Okay maybe it didn’t rain for 3 weeks straight, but it did rain a lot here in Maine. An unusual amount. Enough to make you think the sun was never going to shine again. Enough to make my raincoat and $13 galoshes as necessary a daily clothing item as my underwear and socks. If you’ve ever read the short story, “All Summer in a Day”, that’s what life was like in Southern Maine for the past month. But of course that meant we got to wear the totally fabulous rain paints (there will be a picture, I promise.) And transplant in the mud, which I am pretending is the same kind of nourishing mud that people pay a lot of money to get slathered on their bodies at spas. At this point, mud has become a ubiquitous part of my existence.

But back to the positives of yurt life. A combination of resourcefulness and insatiable appetite has made me come up with some standard food combos that, should the farming gig not work out, I will publish in a cookbook that has my philosophy of healthy living and optimal nutrition, and it will be called The Yurt Diet for Nourishing the Mind and Body and I will get some really dated studio stills taken of me for the back cover and I’ll make zillions.

So, what does Farmer Tracy eat in the yurt? Pasta. A lot of it. And eggs. Eggs with sautéed greens on toast. Or pasta and sautéed greens with a side of eggs. Rice with sautéed greens and eggs. Oatmeal with bananas and walnuts. Yogurt with bananas and walnuts. Rice and beans. Peanut butter. On bananas, or just plain.

Now that you all have a sense of my daily life, don’t you just feel like you’re in the yurt with me? Of course, if you were Actually all here in the yurt with me, most of you’d be sitting on the floor, because I have only three chairs and one of them is covered with laundry (I threw that one in for my folks). Of course, that is assuming that the multitudes of people I am hoping are reading this actually are. If it’s just a few of you, could you spread the word, please?
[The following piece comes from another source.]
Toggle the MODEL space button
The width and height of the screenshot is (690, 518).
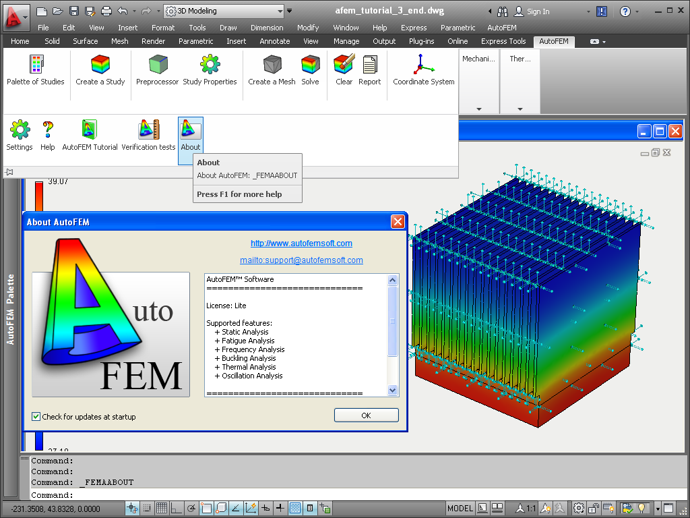tap(460, 509)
So, I apologize again for the delay in posting, but my next post will have pictures (woo-hoo!) of my farmerific experience. In the meantime, please feel free to shower me with your opining.

Farmer Tracy


chickenncookies said...

So here I sit in my office at UCSF, listening to the thrumming of the A/C fan, the high-pitched whine of computers, and the clacking of my fingers on the keyboard all illuminated by the light of the monitors.
A yurt doesn't sound all that bad. Can't say my laundry would be on a chair, of course, but there would be a pair of comfy socks that I could change into when I came in from the mud. Or do you track mud everywhere?
Where do you get the bread from? Do they bake it on the farm? Can you get access to an oven?
What do the birds sound like? Are there particular ones that you identify now by when they start singing in the morning?
Have general grooming habits fallen by the wayside? Do you still floss regularly? What do you do with used floss in a yurt?
Please keep writing! I think those of us who check regularly will agree that it is a treat to read about what you are up to. I personally am amazed that your writing brings to life the wonderfully bizarre trains of thought that somehow you keep running in yoour head. Rock on.
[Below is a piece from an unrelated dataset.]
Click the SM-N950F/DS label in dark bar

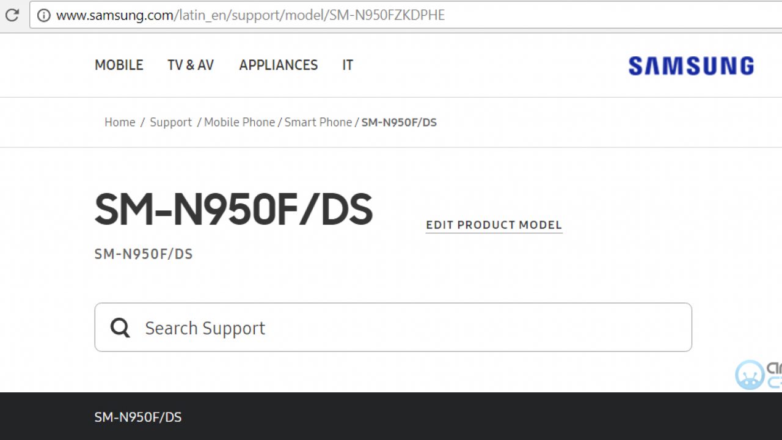[138, 417]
Sarah Longstockings said...

strange how our diets are roughly parallel at the moment--
actually it's really me copying you- so I can say I'm cool like Yurt Tracy- I cook greens and eggs every day too- or yogurt and cereal- or wait- it's quinoia and beans and green beans tonight! I'll bet you're not eating supergrains from the Andes in your yurt. Unless maybe there's a health food store- in which case you probably are.
I'm trying to be a farmer too- just like you. I moved into a silly multi-colored co-op with decent dirt and raised beds for veggies! And for a while there was nothing growing, but now there are little teeny green things poking out from the dirt. It's so exciting. I'm nurturing something! I may eventurally even get to raise it and feed it and then kill it and eat it. Mostly I'm into the nurturing though. not the killing. I swear.